SOL internet sitesi SOHR’un Başkanı Rami Abdülrahman’a böyle bir açıklama yapıp yapmadıklarını sordu. Yapılmamıştı. Ajans failin “Esed güçleri” olduğunu kendi uydurmuştu.      
Melih Aşık/Milliyet

 

+++

 

BOP haritasını Misak-ı Milli diye yutturuyorlar

 

...çok temiz bir İstanbul Türkçesi’yle konuşan bir kadının, sözcükleri vurgulayarak kurduğu cümle yankılanıyor salonun içinde:
 “Bugün barışa karşı çıkan Kemalist kesimden insanların acaba kaçı hayatlarında bir kez Diyarbakır’a, Hakkari’ye, Şırnak’a gitti... ‘Bölünmeyelim’ diyorlar ama ’Bölünmeyelim’diye tutturdukları yerleri hayatlarında bir kez bile görmüş değiller...”
(...)
Bu kadın konuşmacı acaba hayatında bir kez bile o bölgelere gitmemiş bir İstanbullu’nun, Ankaralı’nın, İzmirli’nin ödediği vergilerin hangi bölgelerde yaşayan vatandaşlarımız için kullanıldığını ne kadar biliyor?
Manisalı, Çanakkaleli, Sinoplu, Antalyalı, Edirneli gençlerin nerede askerlik, öğretmenlik, hemşirelik, doktorluk, mühendislik yaptığının ne kadar farkında?
Ya da...
Bir New Yorklu, “Canım; California, Oragon, Arizona, Nevada, Montana, Utah, Colorado bize çok uzak... Zaten hayatında kaç New Yorklu’nun yolu bir kez olsun buralara düşer... O yüzden oralar için bizim söz söyleme hakkımız olmamalı” der mi?
Derse anında  “vatan haini” ilan edilmez mi?
(...)
 “Vatan” kavramını bilmeyen bu kadın; aydın olsa ne olur, olmasa ne olur?..
Mustafa Mutlu/Vatan

 

+++

 

Genç teröristler rahatsız! 

 

5 yıl önceydi.
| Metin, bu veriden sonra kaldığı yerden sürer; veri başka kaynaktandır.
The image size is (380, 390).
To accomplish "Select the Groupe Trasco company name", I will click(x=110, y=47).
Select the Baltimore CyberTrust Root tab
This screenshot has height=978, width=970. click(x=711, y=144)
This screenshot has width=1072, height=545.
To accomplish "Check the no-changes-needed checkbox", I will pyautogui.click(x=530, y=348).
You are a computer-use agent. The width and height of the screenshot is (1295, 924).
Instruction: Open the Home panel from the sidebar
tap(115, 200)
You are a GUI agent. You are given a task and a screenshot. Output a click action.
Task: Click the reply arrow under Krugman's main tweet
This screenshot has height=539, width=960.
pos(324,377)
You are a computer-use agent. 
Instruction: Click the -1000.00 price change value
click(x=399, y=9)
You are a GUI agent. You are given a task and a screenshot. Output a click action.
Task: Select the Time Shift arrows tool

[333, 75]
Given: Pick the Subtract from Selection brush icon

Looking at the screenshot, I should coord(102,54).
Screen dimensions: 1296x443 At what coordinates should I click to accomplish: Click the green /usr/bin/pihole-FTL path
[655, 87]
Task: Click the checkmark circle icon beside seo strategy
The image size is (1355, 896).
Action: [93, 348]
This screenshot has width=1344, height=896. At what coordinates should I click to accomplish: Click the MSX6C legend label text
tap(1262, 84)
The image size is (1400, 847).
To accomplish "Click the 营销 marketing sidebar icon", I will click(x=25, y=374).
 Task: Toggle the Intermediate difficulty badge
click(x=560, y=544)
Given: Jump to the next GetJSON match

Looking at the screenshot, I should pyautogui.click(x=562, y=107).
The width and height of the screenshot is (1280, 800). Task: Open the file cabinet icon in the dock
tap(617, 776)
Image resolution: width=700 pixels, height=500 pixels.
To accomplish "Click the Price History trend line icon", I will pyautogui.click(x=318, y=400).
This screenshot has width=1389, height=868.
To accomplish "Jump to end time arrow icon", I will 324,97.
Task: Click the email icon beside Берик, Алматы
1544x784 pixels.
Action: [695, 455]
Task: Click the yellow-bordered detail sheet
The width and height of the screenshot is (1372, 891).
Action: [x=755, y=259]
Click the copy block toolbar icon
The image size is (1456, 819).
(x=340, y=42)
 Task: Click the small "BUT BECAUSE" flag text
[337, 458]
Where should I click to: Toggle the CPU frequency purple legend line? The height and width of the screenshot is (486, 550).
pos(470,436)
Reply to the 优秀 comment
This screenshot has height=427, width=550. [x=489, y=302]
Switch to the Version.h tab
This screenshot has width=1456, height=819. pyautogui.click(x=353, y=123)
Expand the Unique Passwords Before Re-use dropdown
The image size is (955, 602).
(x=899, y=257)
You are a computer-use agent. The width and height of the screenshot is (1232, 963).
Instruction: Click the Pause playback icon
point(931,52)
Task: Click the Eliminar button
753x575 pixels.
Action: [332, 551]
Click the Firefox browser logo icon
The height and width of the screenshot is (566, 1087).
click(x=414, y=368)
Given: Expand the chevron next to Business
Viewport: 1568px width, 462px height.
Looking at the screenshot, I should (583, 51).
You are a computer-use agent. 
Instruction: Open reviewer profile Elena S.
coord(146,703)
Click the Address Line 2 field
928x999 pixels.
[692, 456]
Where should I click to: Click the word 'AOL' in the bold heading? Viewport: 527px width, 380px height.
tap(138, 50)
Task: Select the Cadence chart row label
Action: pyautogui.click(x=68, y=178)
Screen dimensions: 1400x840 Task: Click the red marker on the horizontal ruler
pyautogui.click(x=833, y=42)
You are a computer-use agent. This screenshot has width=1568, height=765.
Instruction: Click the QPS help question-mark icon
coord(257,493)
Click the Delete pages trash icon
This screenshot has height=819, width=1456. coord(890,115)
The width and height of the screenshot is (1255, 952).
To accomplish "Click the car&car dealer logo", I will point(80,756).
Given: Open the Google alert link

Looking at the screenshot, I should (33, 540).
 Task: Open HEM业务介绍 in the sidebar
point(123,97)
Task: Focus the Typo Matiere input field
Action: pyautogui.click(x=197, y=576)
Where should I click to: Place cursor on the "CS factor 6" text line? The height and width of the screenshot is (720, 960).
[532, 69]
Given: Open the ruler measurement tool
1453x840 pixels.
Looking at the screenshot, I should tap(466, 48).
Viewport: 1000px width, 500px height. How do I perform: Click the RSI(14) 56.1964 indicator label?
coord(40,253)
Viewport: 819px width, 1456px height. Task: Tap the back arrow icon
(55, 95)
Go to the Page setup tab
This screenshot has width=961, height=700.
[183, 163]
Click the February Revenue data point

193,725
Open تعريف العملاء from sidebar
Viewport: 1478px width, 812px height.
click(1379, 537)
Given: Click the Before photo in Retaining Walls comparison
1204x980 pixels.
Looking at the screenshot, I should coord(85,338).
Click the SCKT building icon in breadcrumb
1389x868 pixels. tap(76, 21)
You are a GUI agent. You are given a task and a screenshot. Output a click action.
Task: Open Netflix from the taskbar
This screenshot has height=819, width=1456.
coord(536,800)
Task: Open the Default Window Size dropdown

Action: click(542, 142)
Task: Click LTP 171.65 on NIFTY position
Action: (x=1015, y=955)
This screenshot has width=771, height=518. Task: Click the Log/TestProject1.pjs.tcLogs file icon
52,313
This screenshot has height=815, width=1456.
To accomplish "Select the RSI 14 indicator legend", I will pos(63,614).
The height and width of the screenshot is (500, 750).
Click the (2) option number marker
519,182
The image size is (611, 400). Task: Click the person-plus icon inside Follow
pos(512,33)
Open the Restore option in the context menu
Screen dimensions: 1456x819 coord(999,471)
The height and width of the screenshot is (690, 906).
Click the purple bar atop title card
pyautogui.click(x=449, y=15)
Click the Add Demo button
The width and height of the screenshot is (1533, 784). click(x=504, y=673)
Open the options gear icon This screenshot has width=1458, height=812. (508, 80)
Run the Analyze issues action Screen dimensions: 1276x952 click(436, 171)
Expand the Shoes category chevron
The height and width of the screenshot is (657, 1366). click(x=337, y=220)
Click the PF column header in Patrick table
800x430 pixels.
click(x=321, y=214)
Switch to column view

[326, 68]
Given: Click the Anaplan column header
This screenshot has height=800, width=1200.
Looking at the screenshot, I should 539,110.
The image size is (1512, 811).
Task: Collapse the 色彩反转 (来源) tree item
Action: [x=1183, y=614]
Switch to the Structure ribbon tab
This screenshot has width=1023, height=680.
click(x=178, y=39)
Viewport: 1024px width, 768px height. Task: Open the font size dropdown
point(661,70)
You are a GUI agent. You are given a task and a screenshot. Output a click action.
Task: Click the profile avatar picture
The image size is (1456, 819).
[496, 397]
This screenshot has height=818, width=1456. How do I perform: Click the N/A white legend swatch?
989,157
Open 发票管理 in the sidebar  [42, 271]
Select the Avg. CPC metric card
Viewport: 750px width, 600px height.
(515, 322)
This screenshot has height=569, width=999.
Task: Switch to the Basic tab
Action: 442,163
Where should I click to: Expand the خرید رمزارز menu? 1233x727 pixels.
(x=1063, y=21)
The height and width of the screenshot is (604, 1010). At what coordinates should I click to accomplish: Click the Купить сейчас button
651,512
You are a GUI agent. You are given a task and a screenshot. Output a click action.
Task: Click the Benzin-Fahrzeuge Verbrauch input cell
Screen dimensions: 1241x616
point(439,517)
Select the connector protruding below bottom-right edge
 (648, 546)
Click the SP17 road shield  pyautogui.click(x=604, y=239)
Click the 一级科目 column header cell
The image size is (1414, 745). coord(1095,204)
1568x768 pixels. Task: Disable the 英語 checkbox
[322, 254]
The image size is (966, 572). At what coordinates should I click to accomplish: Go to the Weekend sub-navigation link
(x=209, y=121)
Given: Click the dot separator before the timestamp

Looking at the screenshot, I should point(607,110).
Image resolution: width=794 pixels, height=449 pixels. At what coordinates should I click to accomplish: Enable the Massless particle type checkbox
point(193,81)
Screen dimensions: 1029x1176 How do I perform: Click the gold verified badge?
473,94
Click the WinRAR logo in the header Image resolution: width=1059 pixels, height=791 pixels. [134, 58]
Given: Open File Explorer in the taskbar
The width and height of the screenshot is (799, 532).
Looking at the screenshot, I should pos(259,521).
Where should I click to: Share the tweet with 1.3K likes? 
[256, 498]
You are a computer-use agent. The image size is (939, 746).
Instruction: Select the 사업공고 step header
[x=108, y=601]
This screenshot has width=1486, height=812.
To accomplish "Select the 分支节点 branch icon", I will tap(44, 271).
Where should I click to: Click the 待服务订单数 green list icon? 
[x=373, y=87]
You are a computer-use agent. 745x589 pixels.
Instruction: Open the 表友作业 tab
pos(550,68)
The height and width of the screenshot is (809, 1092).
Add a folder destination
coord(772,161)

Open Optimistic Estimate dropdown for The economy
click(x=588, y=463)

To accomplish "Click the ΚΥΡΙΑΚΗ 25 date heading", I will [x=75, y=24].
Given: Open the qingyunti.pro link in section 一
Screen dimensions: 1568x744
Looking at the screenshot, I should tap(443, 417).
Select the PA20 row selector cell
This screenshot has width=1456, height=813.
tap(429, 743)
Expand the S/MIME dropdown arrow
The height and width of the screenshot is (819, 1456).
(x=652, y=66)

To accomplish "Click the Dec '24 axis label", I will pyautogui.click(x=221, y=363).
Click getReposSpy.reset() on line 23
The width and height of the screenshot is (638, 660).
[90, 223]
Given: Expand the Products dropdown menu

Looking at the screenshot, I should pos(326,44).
Türk Silahlı Kuvvetleri’nin “Genç Subayları”  Türkiye bölünecek diye rahatsız olmuşlardı.
Ergenekon geldi.
Balyoz indi.
Genç subayları hapse attılar.
Bugünlere gelindi.
Rahatsızlık saf değiştirdi.
Şimdi Kandil’den teröristlerin başı Murat Karayılan,  “PKK savaşçılarının orta kademesinin (genç teröristlerin) çekilmeye ilişkin rahatsızlıkları”  olduğunu ilan ediyor.
Gazete manşetlerinde...
TV ana haberlerinde...
Sosyal Medya tweetlerinde...
(...)
Barışın anahtar adamı yapıldı.
Her gün görüşü sorulan kişi (!)
Sözü dinlenen komutan (!)
(...)
Karayılan; bütün Türk toplumunu (ve başta da Kürtleri)  “Barış süreci hayırlara vesile olacak”  havasına sokmuş olan Başbakan ve 326 AKP Milletvekiline birden; genç teröristler  “bölünme olmayacak diye rahatsızlar” uyarısı veriyor.
(...)
Ne olacak şimdi?
Barış umudu çiy yumurta!
Yere düşüp ziyan olacak !
Necati Doğru/Sözcü

 


+++

 


İzmir’i sevmez Vehhabici Müslümanlar. Çünkü:
Bu İzmirliler; 1919’da işgalci Yunan ordusuna “Halifenin
ordusu; hoş geldin!” dememişler; tam aksine kurşun atmışlardır.